# SHORT EXERCISE
Copy out only the material from the line containing "Given: Select Send File to Device option" through the line containing "pyautogui.click(x=111, y=17)", swapping "Delivery Charge" for "Shipping Fee" and keeping everything else unchanged.

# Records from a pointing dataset

**********

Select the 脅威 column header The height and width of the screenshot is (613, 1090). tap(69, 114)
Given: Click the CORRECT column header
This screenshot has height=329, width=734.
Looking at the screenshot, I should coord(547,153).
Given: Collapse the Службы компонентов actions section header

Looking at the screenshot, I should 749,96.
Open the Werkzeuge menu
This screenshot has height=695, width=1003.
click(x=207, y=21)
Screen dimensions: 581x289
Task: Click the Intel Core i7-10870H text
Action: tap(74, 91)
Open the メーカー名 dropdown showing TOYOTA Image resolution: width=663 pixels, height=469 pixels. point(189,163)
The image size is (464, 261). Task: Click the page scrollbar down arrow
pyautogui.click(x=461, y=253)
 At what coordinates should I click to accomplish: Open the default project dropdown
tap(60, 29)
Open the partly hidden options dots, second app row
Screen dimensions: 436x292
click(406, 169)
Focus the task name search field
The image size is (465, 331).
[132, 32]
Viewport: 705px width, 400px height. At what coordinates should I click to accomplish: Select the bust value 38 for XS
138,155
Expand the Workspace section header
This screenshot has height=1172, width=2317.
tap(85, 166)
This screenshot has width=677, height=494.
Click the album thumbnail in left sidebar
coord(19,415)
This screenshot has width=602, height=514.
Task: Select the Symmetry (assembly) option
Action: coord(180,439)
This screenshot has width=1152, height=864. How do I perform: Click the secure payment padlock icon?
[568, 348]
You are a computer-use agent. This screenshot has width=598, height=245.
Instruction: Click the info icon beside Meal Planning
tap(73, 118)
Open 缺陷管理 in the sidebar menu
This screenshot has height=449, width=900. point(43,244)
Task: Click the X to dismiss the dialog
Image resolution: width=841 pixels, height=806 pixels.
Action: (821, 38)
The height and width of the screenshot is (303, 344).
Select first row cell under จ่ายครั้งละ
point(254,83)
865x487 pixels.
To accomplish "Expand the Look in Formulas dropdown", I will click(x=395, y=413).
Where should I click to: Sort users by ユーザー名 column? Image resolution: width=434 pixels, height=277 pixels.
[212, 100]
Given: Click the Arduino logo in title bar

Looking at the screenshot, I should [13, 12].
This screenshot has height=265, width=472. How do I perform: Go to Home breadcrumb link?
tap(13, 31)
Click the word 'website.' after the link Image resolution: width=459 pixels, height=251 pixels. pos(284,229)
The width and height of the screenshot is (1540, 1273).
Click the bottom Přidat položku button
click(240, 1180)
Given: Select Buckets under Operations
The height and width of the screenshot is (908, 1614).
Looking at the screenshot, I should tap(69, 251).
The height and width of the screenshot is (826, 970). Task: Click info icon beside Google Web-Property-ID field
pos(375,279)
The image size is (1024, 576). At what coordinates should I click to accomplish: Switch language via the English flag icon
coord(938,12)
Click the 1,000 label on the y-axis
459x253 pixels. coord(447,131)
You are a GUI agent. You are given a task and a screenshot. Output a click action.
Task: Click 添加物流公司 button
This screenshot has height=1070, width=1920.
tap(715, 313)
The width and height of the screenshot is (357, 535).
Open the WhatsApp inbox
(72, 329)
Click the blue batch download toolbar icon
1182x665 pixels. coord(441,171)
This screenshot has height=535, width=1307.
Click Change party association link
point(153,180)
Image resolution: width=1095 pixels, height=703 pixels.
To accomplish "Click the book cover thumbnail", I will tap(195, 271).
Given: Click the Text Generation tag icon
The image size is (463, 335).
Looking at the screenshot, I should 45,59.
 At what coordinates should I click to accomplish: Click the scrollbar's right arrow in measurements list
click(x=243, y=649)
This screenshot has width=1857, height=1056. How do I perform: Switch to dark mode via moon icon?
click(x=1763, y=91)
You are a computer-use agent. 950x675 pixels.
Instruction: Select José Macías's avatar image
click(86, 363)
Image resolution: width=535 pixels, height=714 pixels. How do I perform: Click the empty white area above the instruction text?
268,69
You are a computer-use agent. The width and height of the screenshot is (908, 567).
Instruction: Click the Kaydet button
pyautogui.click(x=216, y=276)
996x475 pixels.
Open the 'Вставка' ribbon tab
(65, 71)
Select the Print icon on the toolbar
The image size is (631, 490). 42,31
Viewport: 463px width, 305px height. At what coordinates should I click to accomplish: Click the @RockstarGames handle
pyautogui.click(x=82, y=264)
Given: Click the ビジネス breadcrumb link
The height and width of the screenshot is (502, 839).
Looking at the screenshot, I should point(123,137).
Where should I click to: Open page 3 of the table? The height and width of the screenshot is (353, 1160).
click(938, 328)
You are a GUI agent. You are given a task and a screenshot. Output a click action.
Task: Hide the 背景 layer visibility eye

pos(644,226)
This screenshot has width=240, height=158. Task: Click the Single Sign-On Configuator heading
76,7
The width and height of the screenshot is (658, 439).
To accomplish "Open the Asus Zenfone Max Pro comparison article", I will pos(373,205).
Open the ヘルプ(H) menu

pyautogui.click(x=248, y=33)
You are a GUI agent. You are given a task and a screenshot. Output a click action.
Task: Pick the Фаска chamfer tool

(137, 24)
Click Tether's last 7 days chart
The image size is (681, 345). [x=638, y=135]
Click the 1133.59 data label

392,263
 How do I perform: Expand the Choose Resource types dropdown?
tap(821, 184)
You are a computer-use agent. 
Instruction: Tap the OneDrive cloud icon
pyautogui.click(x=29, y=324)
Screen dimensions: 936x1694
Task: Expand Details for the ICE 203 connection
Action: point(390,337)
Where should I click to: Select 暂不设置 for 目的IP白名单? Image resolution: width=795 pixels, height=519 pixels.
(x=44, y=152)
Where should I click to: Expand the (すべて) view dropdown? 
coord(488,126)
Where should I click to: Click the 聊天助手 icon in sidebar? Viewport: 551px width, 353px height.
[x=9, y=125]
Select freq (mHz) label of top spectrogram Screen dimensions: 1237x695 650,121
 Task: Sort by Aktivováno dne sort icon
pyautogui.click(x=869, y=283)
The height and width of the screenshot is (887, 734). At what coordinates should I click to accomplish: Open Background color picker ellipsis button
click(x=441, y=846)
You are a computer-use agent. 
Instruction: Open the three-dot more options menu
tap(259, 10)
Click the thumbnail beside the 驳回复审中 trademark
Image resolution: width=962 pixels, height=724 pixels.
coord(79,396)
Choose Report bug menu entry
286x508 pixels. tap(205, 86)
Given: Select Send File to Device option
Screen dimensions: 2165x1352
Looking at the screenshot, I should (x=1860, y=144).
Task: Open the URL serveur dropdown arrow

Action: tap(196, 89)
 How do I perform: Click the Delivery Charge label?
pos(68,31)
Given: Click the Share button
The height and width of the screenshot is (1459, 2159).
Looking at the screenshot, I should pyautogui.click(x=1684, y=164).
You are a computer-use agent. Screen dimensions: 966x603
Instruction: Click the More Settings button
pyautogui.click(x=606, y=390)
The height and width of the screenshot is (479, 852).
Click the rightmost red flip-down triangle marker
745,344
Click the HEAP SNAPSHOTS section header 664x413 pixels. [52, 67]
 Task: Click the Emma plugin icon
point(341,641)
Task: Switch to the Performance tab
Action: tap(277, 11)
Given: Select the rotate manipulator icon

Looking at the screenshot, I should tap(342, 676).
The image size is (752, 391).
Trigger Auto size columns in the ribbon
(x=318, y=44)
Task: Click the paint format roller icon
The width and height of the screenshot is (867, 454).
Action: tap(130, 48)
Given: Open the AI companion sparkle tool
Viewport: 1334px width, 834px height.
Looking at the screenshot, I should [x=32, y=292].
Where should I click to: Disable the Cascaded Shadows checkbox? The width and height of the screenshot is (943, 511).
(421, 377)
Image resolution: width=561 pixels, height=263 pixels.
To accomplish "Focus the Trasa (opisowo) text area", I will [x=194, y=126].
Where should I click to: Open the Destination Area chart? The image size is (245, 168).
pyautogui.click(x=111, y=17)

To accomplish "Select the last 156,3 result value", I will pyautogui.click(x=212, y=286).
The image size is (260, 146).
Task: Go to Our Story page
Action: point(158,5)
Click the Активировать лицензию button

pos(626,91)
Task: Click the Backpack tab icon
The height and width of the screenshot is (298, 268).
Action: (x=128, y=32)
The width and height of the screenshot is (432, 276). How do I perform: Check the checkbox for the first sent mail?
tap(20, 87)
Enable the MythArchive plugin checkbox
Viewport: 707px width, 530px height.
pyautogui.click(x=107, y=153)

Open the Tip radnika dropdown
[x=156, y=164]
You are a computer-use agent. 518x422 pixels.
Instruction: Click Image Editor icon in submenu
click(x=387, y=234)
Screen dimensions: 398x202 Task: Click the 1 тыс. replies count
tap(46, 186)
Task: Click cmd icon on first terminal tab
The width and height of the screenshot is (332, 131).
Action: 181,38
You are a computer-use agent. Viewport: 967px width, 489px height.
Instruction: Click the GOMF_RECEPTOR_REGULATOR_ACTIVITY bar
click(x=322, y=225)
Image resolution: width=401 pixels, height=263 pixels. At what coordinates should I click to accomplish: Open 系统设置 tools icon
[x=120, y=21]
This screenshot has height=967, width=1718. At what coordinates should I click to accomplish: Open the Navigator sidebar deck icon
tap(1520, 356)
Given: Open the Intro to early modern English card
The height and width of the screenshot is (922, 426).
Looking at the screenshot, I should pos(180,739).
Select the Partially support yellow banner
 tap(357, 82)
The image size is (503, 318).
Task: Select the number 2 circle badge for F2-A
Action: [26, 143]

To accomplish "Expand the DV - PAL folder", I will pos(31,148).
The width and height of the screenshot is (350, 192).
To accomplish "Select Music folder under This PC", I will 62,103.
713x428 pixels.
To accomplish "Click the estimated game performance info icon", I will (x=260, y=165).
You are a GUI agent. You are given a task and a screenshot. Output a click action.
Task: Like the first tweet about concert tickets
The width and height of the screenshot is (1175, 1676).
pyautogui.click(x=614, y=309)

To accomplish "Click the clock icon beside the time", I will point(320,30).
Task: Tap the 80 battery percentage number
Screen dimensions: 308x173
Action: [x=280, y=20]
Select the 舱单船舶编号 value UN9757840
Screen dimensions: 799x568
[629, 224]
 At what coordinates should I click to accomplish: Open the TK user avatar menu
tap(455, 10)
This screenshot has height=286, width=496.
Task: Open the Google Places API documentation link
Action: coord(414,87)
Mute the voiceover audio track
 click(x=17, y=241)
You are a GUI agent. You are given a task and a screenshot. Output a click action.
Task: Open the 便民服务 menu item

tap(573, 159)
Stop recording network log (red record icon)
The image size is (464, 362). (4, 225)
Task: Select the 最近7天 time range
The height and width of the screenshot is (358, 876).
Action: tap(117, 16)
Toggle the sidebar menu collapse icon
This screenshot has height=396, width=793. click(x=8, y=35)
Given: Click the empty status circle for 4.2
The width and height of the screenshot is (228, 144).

**********

# FULL RESPONSE
Given: Select Send File to Device option
Screen dimensions: 2165x1352
Looking at the screenshot, I should (x=1860, y=144).
Task: Open the URL serveur dropdown arrow

Action: tap(196, 89)
 How do I perform: Click the Shipping Fee label?
pos(68,31)
Given: Click the Share button
The height and width of the screenshot is (1459, 2159).
Looking at the screenshot, I should pyautogui.click(x=1684, y=164).
You are a computer-use agent. Screen dimensions: 966x603
Instruction: Click the More Settings button
pyautogui.click(x=606, y=390)
The height and width of the screenshot is (479, 852).
Click the rightmost red flip-down triangle marker
745,344
Click the HEAP SNAPSHOTS section header 664x413 pixels. [52, 67]
 Task: Click the Emma plugin icon
point(341,641)
Task: Switch to the Performance tab
Action: tap(277, 11)
Given: Select the rotate manipulator icon

Looking at the screenshot, I should tap(342, 676).
The image size is (752, 391).
Trigger Auto size columns in the ribbon
(x=318, y=44)
Task: Click the paint format roller icon
The width and height of the screenshot is (867, 454).
Action: tap(130, 48)
Given: Open the AI companion sparkle tool
Viewport: 1334px width, 834px height.
Looking at the screenshot, I should [x=32, y=292].
Where should I click to: Disable the Cascaded Shadows checkbox? The width and height of the screenshot is (943, 511).
(421, 377)
Image resolution: width=561 pixels, height=263 pixels.
To accomplish "Focus the Trasa (opisowo) text area", I will [x=194, y=126].
Where should I click to: Open the Destination Area chart? The image size is (245, 168).
pyautogui.click(x=111, y=17)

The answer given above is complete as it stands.